Joann G. Elmore, MD, MPH
Photo: Joann G. Elmore



Elected 2004
Joann G. Elmore, M.D., M.P.H., is Professor of Medicine at the University of Washington School of Medicine, Adjunct Professor of Epidemiology at the UW School of Public Health and Community Medicine, and Section Head of General Internal Medicine at Harborview Medical Center. Dr. Elmore received her medical degree from the Stanford School of Medicine and completed her residency training in internal medicine at Yale-New Haven Hospital. She has advanced training in epidemiology from the Yale School of Public Health and the Yale Robert Wood Johnson Clinical Scholars Program. Dr. Elmore’s clinical and scientific interests are in breast cancer and diagnostic testing. She has co-authored a textbook on epidemiology, biostatistics and preventive medicine. Dr.

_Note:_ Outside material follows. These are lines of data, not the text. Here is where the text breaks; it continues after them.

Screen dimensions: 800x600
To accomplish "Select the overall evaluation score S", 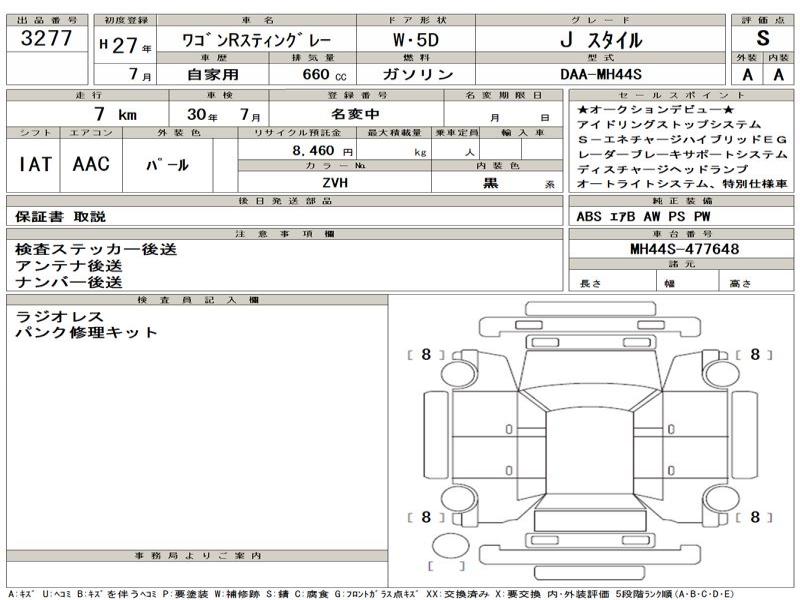I will (x=764, y=41).
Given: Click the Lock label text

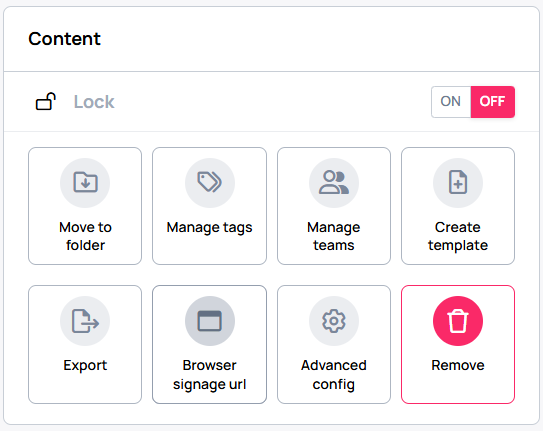Looking at the screenshot, I should point(94,102).
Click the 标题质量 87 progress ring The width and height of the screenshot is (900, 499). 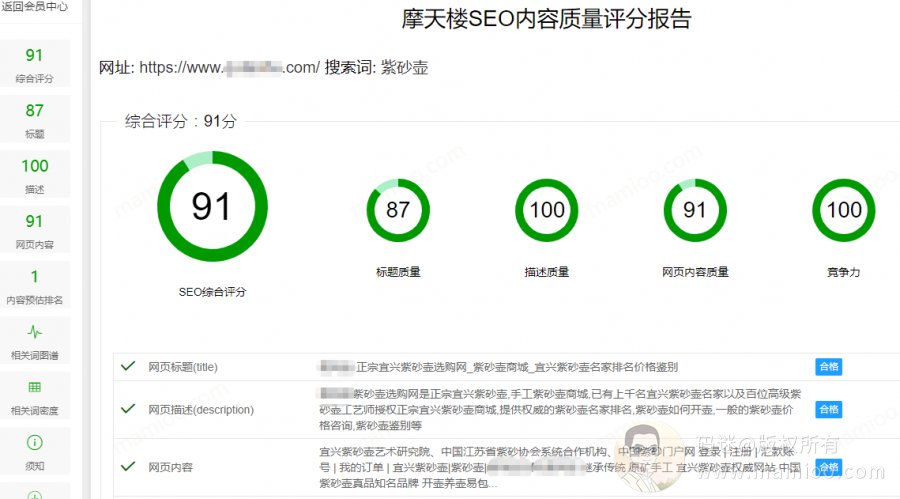[398, 210]
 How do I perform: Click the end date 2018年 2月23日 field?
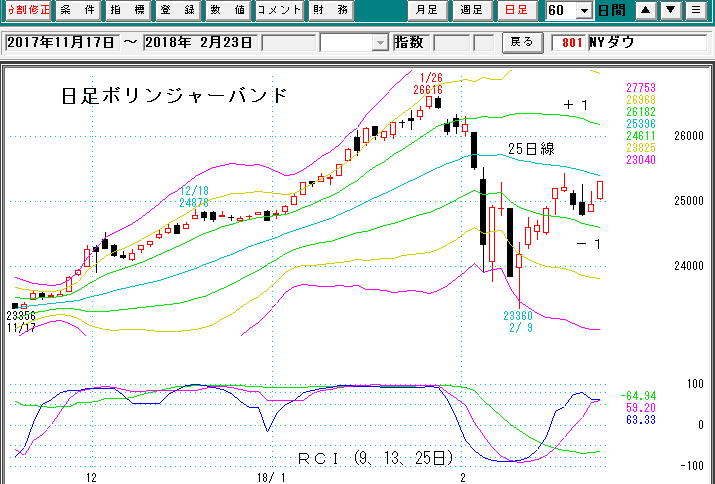[x=200, y=43]
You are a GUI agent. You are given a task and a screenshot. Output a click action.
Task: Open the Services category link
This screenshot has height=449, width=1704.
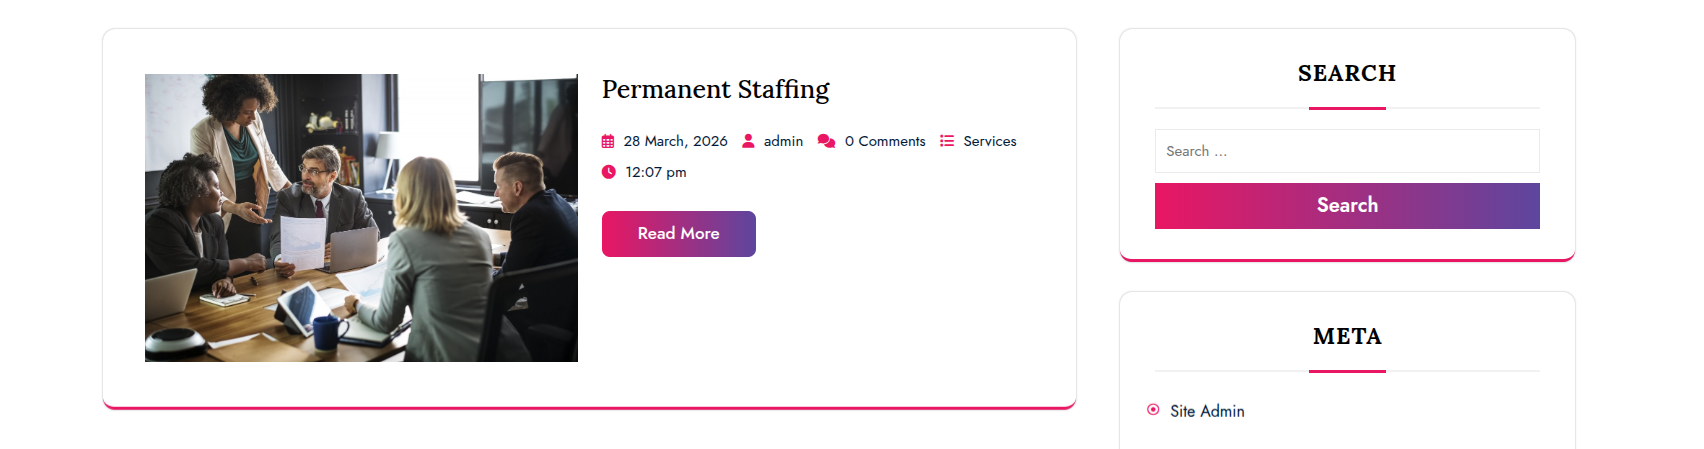coord(990,141)
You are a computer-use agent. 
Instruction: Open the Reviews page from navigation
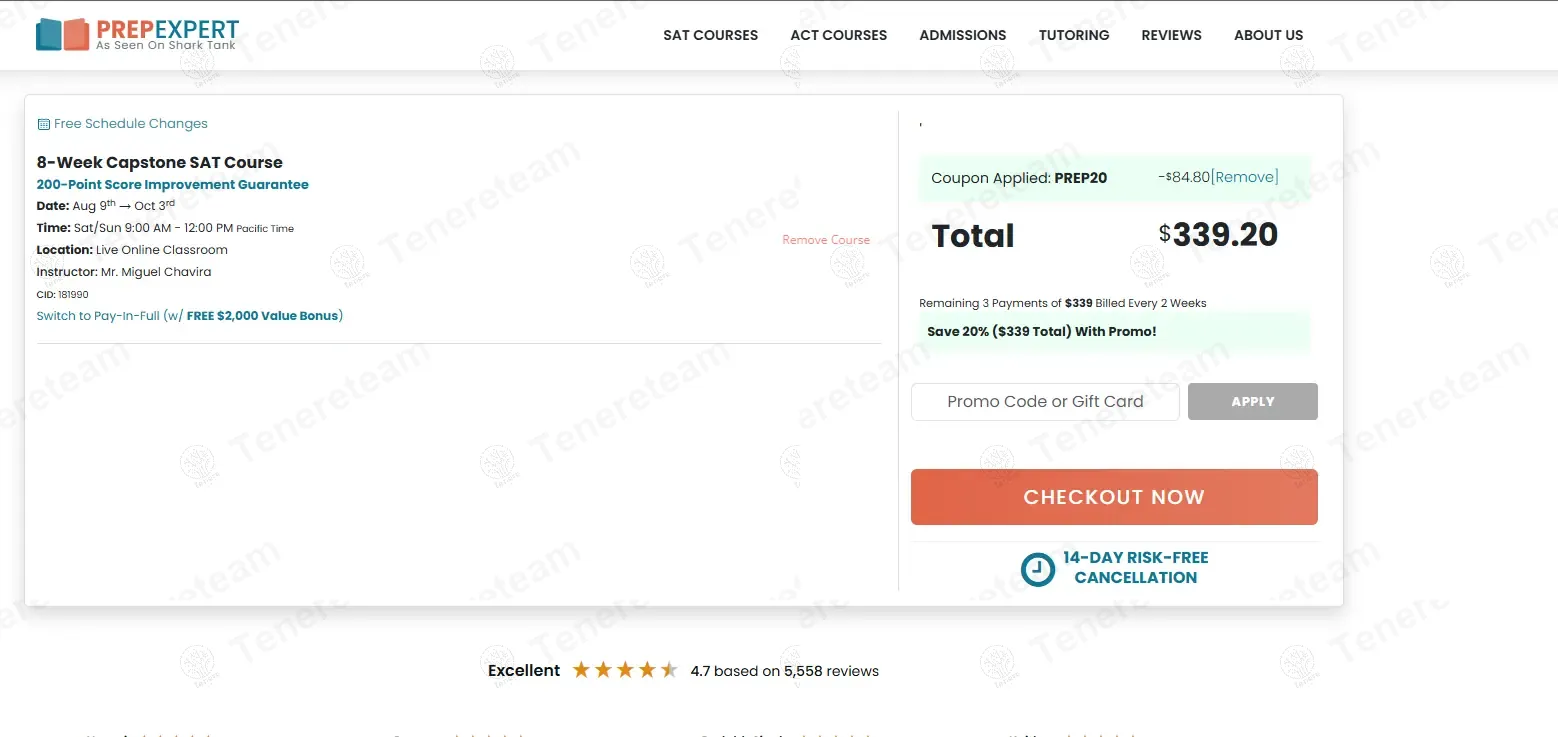[x=1171, y=35]
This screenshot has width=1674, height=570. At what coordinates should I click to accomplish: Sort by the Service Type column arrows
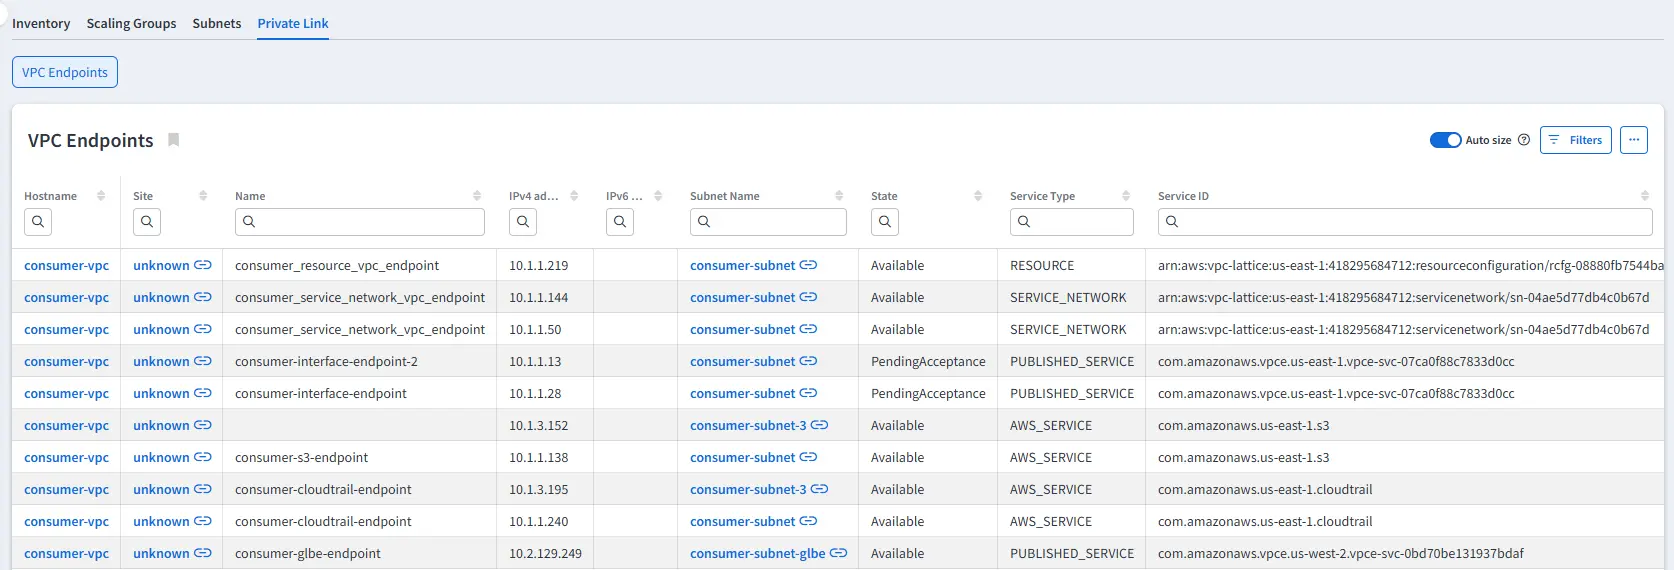[x=1126, y=196]
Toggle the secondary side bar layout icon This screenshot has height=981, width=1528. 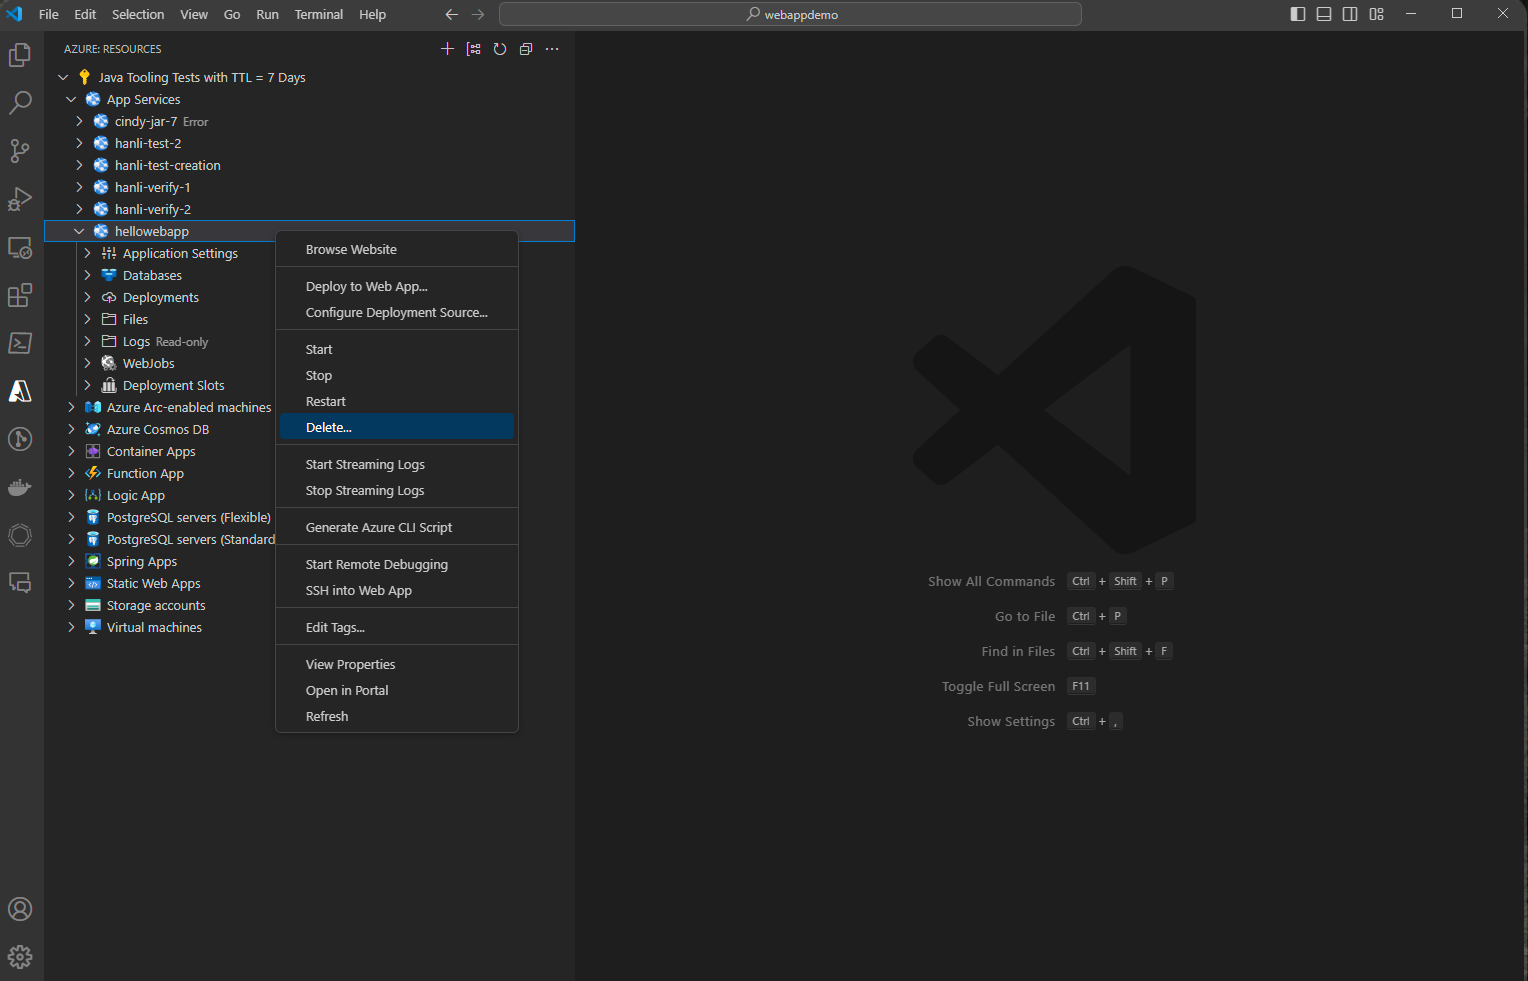(1350, 14)
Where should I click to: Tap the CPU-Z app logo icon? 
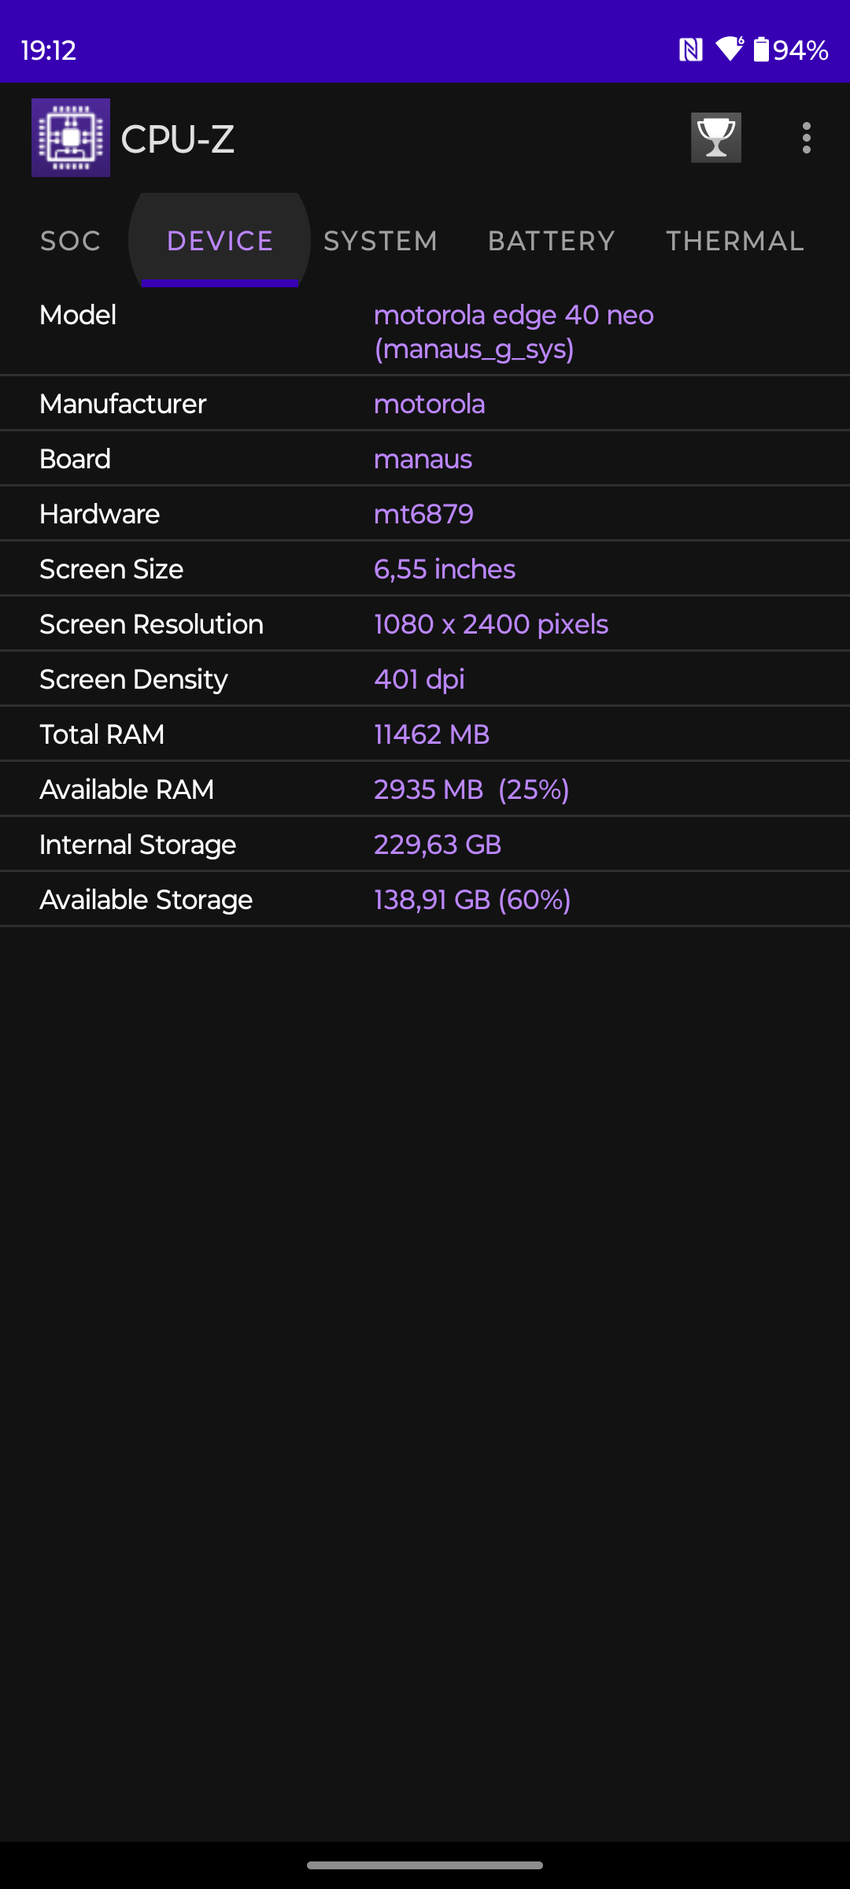tap(71, 138)
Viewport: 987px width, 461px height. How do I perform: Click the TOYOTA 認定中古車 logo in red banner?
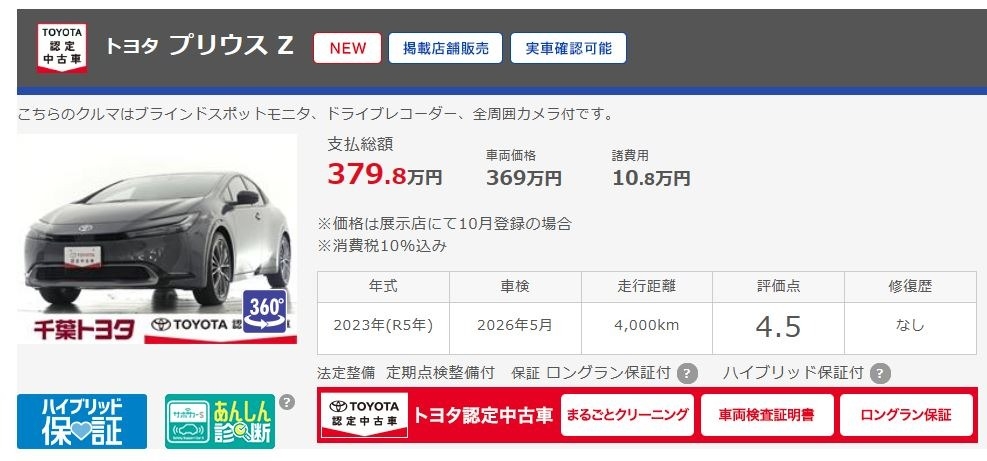click(364, 415)
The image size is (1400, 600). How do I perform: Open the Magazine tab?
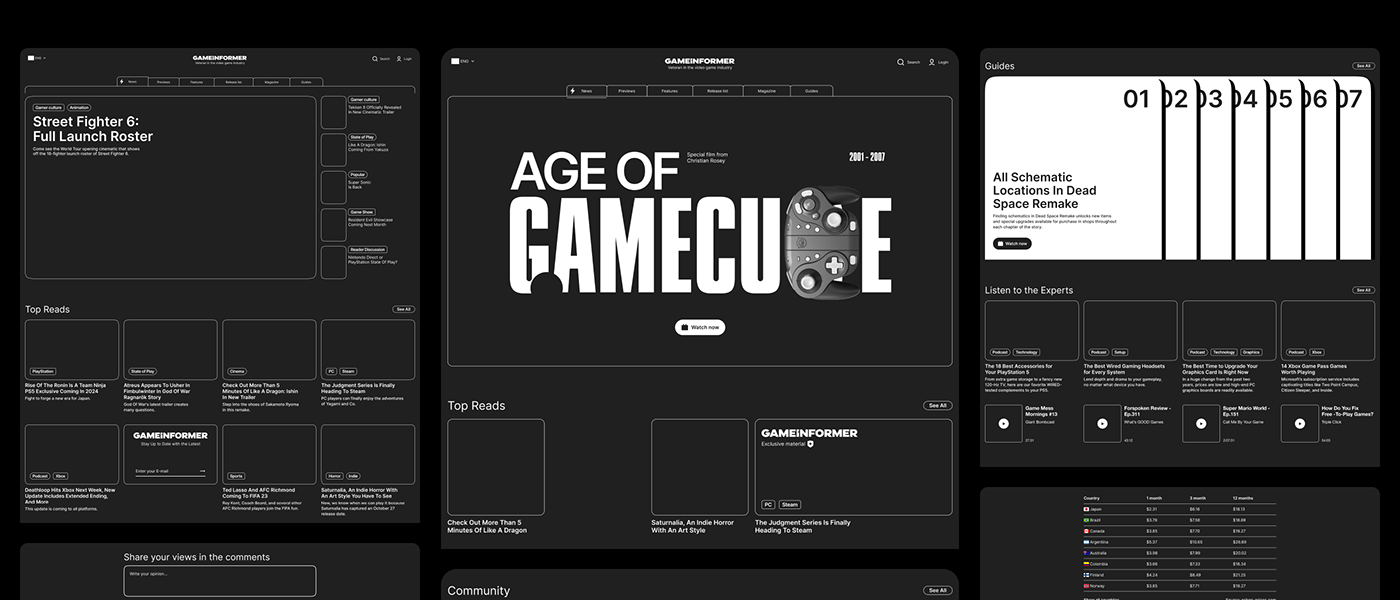(767, 90)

Elmore is a leading expert on a variety of breast cancer related issues, including variability of mammographic readings among radiologists; the effect of radiologists’ experience on accuracy; impact of the clinical history on the interpretation of mammograms; racial differences in breast cancer screening and outcomes; and the cumulative false-positive rates of mammography and clinical breast examination. Her findings in this field are published in high impact journals like the New England Journal of Medicine and Journal of the American Medical Association, as well as in specialty cancer and radiology journals. Dr. Elmore’s data and conclusions are cited prominently in the National Cancer Institute expert panel reports. She has served on numerous national committees, including study sections for the Agency for Health Care Research and Quality, the American Cancer Society, and the Institute of Medicine National Advisory Panel on the safety of silicone breast implants. She is now a member of the National Advisory Committee for the Robert Wood Johnson Foundation Clinical Scholars Program. In addition, Dr. Elmore enjoys seeing patients as a primary care internist and teaching clinical medicine to students and residents.